-- EXERCISE INSTRUCTIONS --
Collect all lines from the listing that include the string "This".

MATERIALS PROVIDED section start

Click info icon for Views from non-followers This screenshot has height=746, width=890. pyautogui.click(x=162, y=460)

MATERIALS PROVIDED section end
MATERIALS PROVIDED section start

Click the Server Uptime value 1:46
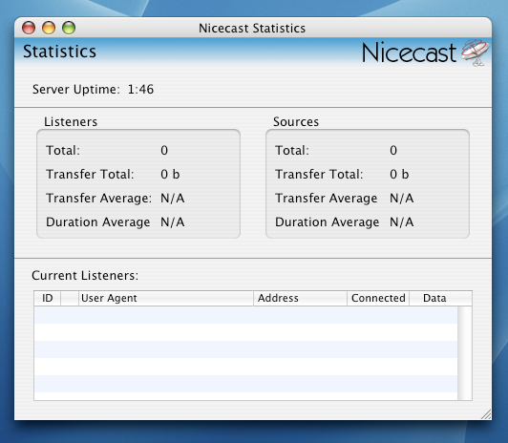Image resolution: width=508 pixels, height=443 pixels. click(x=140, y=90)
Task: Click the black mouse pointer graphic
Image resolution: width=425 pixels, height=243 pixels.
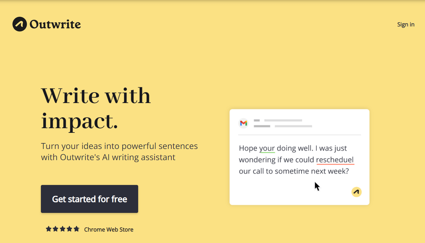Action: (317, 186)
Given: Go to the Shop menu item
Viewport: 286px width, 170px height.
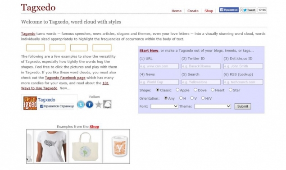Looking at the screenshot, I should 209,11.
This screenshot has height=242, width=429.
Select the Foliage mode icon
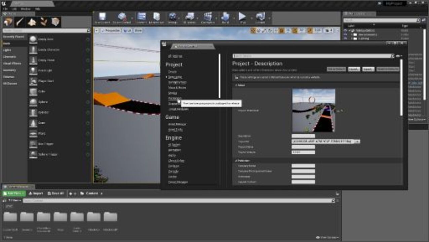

MATERIALS PROVIDED section end
MATERIALS PROVIDED section start

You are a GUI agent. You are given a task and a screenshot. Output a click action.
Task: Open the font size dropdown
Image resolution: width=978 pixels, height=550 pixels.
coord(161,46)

MATERIALS PROVIDED section end

-- OUTPUT OF THE TASK --
Click info icon for Views from non-followers This screenshot has height=746, width=890. pyautogui.click(x=162, y=460)
This screenshot has height=242, width=429.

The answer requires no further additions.